The share price of HF Sinclair Corporation (NYSE:DINO) fell by 12.24% between February 11 and February 18, 2026, putting it among the Energy Stocks that Lost the Most This Week.
HF Sinclair Corporation (NYSE:DINO) is an independent petroleum refiner in the United States with operations throughout the mid-continent, southwestern, and Rocky Mountain regions.
HF Sinclair Corporation (NYSE:DINO) plunged on February 18 following reports that its board member and CEO, Tim Go, was taking a voluntary temporary leave of absence. It was also announced that Board Chair Franklin Myers has stepped in as the interim CEO.
Sinclair revealed that its board’s audit committee is ‘assessing certain matters relating to the company’s disclosure process’, without being more specific. It also ensured that all parties involved in the process aim to finalize the review as soon as possible. Moreover, Sinclair’s board has directed its nominating, governance, and social responsibility committee to decide what action should be taken regarding the CEO’s role.

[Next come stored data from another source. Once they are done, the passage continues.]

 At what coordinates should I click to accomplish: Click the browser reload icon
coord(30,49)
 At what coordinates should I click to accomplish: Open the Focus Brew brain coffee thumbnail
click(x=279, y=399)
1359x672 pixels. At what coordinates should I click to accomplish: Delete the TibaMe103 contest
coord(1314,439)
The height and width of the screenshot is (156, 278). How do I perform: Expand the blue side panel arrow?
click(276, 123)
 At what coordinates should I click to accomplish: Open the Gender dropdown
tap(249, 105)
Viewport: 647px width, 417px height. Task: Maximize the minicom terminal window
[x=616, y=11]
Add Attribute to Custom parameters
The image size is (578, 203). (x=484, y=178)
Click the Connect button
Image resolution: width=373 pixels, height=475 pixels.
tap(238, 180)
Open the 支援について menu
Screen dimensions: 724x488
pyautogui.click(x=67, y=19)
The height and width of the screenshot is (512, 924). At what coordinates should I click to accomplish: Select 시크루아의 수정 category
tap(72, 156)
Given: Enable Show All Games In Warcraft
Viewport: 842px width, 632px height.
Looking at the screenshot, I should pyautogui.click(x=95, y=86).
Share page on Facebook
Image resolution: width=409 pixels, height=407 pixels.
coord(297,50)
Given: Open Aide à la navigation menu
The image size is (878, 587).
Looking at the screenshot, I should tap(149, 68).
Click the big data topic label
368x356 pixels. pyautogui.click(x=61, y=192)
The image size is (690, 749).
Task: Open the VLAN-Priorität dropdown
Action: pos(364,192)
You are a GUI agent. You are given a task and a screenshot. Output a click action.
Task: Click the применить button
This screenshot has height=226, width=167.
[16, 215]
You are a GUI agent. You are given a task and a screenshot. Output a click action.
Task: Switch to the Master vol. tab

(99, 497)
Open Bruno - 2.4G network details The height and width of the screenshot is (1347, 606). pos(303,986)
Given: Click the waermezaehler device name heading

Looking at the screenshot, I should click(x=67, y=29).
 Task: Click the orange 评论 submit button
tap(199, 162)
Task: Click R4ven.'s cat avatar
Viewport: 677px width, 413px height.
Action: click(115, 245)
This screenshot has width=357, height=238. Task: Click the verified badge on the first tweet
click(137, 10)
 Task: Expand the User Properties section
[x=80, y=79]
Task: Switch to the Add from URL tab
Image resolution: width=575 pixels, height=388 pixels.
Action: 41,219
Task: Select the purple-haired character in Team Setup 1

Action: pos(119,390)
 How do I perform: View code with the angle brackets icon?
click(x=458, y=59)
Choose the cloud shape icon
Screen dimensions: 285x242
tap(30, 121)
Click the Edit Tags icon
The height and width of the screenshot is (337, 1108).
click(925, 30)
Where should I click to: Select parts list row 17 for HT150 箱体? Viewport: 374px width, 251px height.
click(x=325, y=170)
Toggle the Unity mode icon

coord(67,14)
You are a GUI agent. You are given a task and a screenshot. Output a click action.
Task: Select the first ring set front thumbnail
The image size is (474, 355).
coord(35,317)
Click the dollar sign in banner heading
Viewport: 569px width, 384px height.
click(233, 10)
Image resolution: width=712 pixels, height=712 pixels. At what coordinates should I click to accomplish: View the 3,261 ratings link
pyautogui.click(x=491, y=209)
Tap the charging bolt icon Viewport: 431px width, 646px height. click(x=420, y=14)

HF Sinclair Corporation (NYSE:DINO) further came under pressure when, on the same day, Scotiabank analyst Paul Cheng downgraded the stock from ‘Outperform’ to ‘Sector Perform’, while assigning it a price target of $53.
The setback came when HF Sinclair Corporation (NYSE:DINO) also reported strong Q4 2025 results on February 18, beating estimates in both earnings and revenue. The company’s quarterly US refinery margins were up around 45% on average during the quarter compared to the same period in 2024.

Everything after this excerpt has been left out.